Give each model one job: His clearest example is a multi-agent code review pipeline. Legacy Python code in GitLab gets routed to separate agents for code review, performance analysis, and security checks. A reporting agent consolidates the findings, then a human reviewer decides whether a fix agent should change the code. "Multi-agent systems work best when each model has a clear role, not when everything shares the same 'brain.'" That approach mirrors the move from one assistant to a fleet of agents, and the growing view that teams should think of agents like team members with defined scope, handoffs, and accountability. It also lines up with newer multi-agent research systems that improve performance by distributing work in parallel.

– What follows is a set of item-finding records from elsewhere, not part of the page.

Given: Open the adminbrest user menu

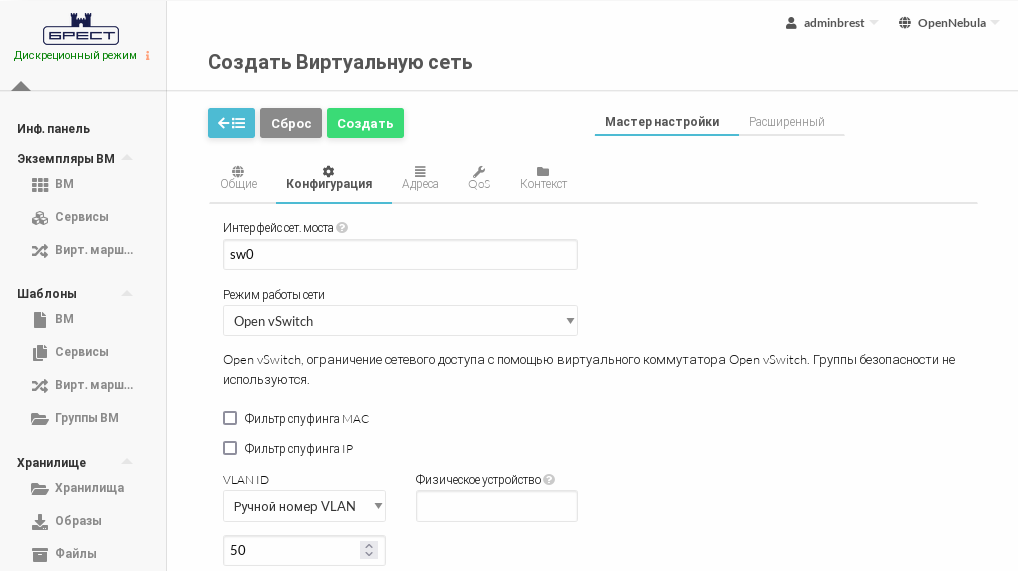Looking at the screenshot, I should (x=832, y=23).
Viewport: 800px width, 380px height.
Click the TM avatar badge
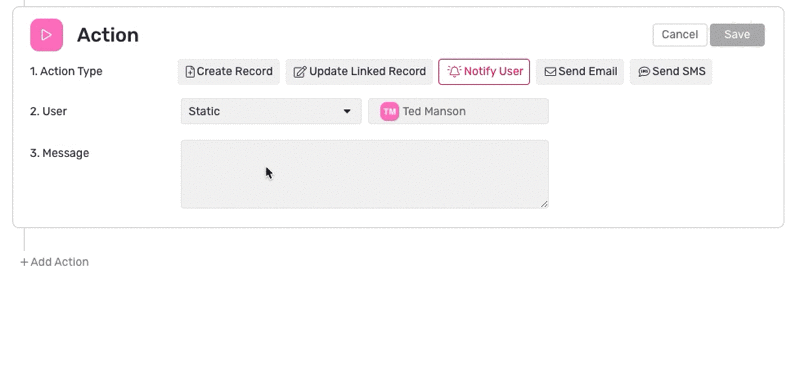389,112
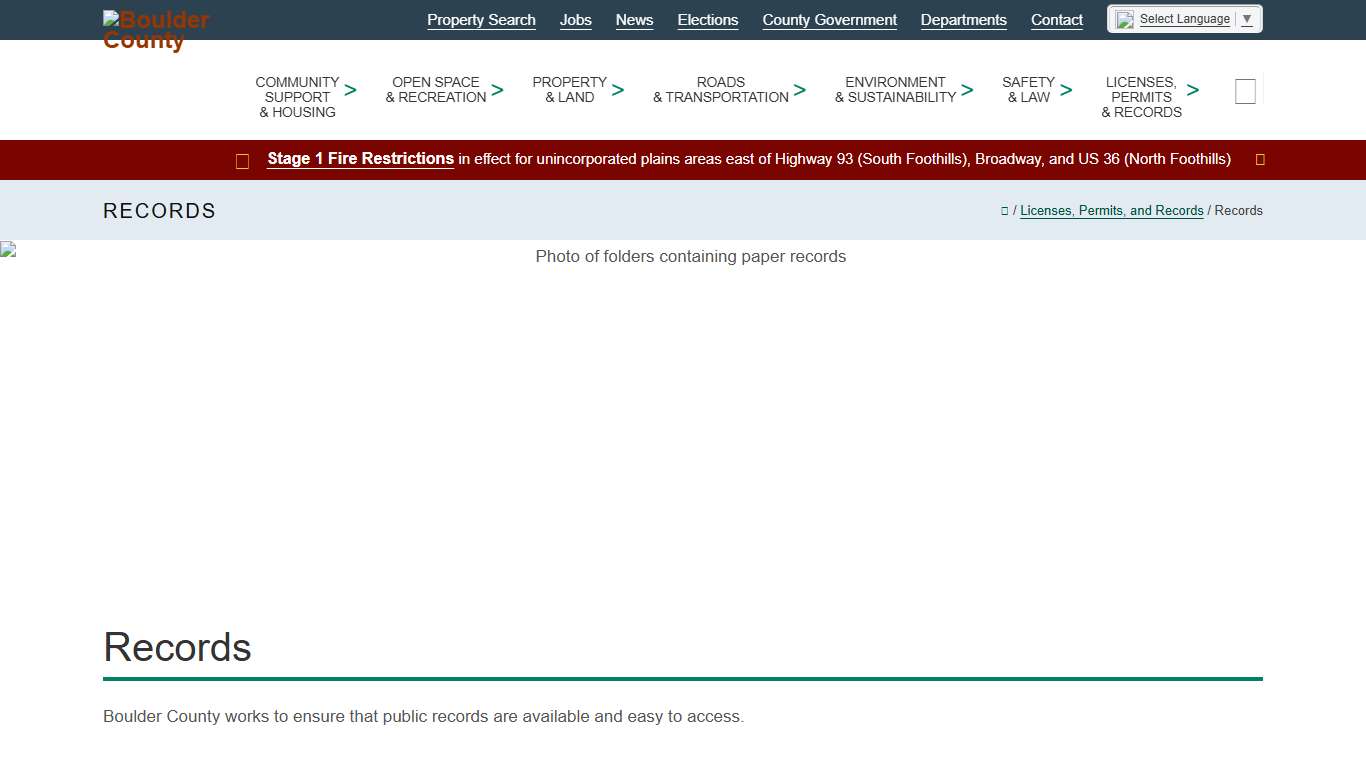The image size is (1366, 768).
Task: Select the Environment & Sustainability menu item
Action: (895, 90)
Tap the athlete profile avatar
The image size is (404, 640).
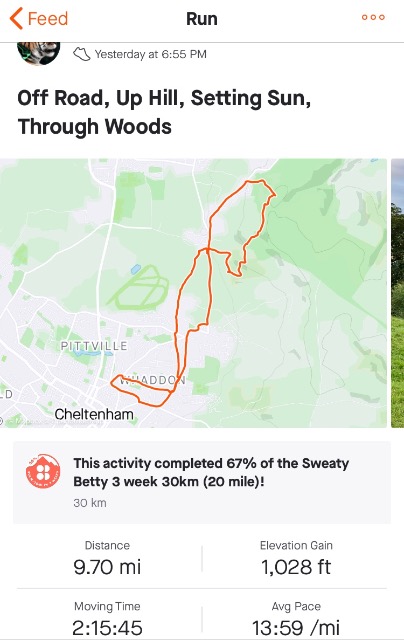39,53
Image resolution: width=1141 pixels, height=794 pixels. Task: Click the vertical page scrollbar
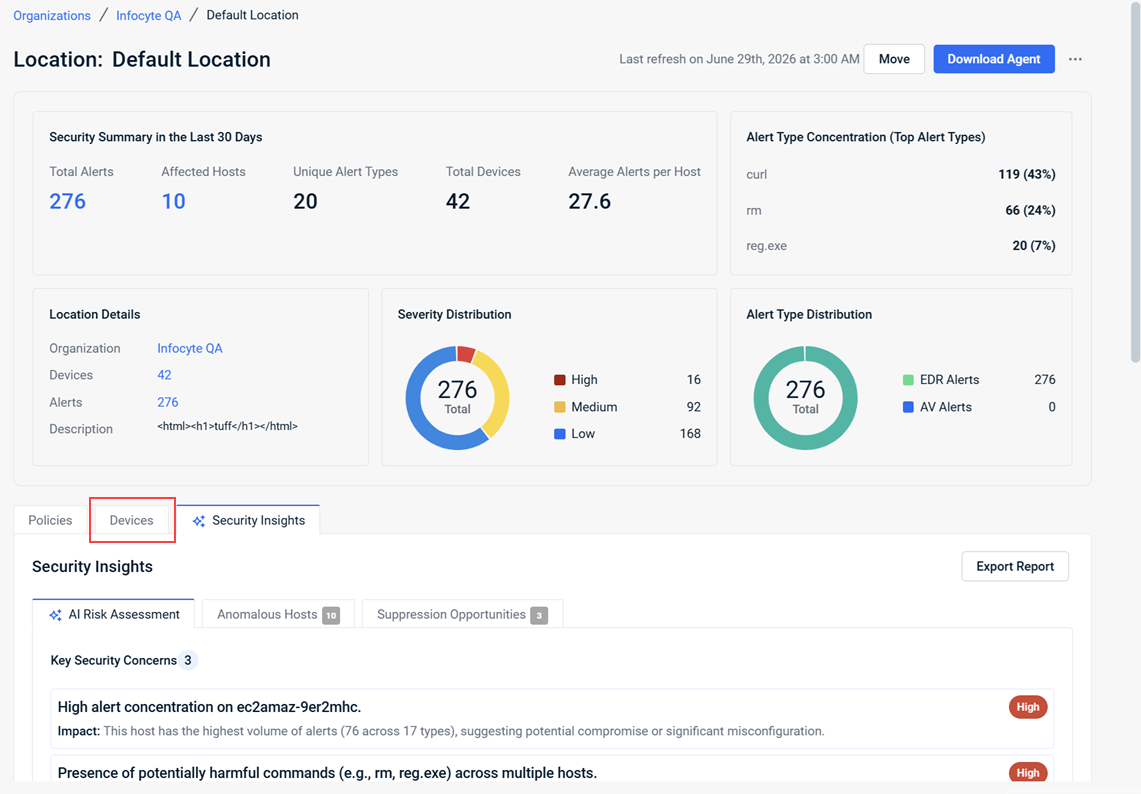click(1135, 182)
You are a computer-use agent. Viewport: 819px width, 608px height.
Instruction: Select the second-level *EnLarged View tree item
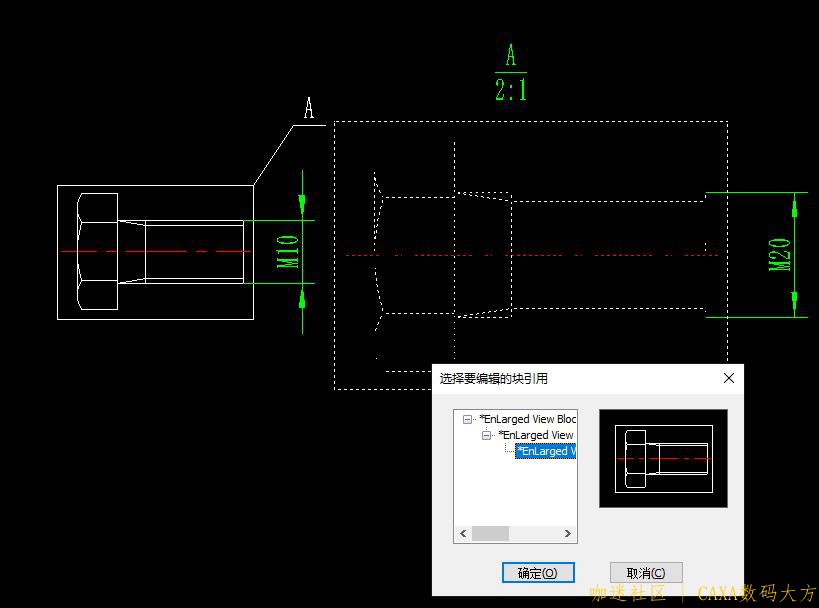[x=536, y=436]
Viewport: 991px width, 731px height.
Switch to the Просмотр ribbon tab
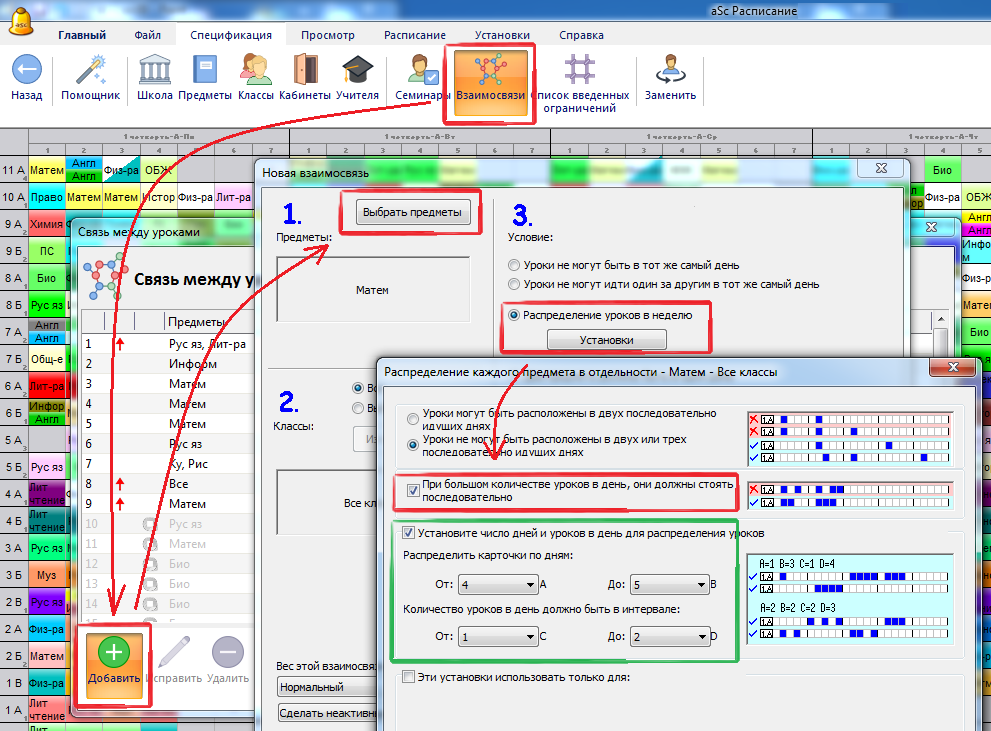coord(327,34)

That same logic extends into production operations. Chatufale points to agents that monitor pipelines, retrigger failed jobs, surface probable root cause, and notify developers or stakeholders before a missed SLA turns into a larger incident. The point is not autonomy for its own sake. It is faster response inside a controlled architecture.
Ground the system before it scales: Chatufale uses retrieval-augmented generation to keep answers tied to enterprise data, and he sees the push toward stronger AI factory architectures as a response to the same production problem. He also points to Model Context Protocol and lessons from running MCP tools in practice as part of the next standardization layer around tool access and service integration. "Standardization, whether through protocols, models, or architecture, is what turns complex AI systems into something scalable and reliable."
Keep humans where judgment matters: "You can't rely entirely on AI because human judgment is still critical to catch hallucinations and guide outcomes." Chatufale keeps human review over generated reports, code fixes, and domain-specific outputs for exactly that reason. As orchestration becomes a core enterprise architecture layer, that judgment becomes more important, not less, especially as debates over accountability in AI workflows and emerging agent standards move closer to production reality.
For Chatufale, the integrated platform versus point solution debate has no fixed answer. The right architecture depends on the use case, the sensitivity of the data, the cost profile of the workload, and the need for domain grounding. Heavyweight models belong on the hardest reasoning tasks. Smaller models belong on narrower jobs. Tools support the model, but they do not replace architectural judgment.
That is why he sees enterprise AI maturing around modular, standardized systems rather than vendor absolutism. Teams that understand when to use agents, when to stay deterministic, and where to keep humans in the loop will move faster than teams forcing AI into every problem they see. In the end, modern AI success depends less on model power than on whether the system around that model is built to work.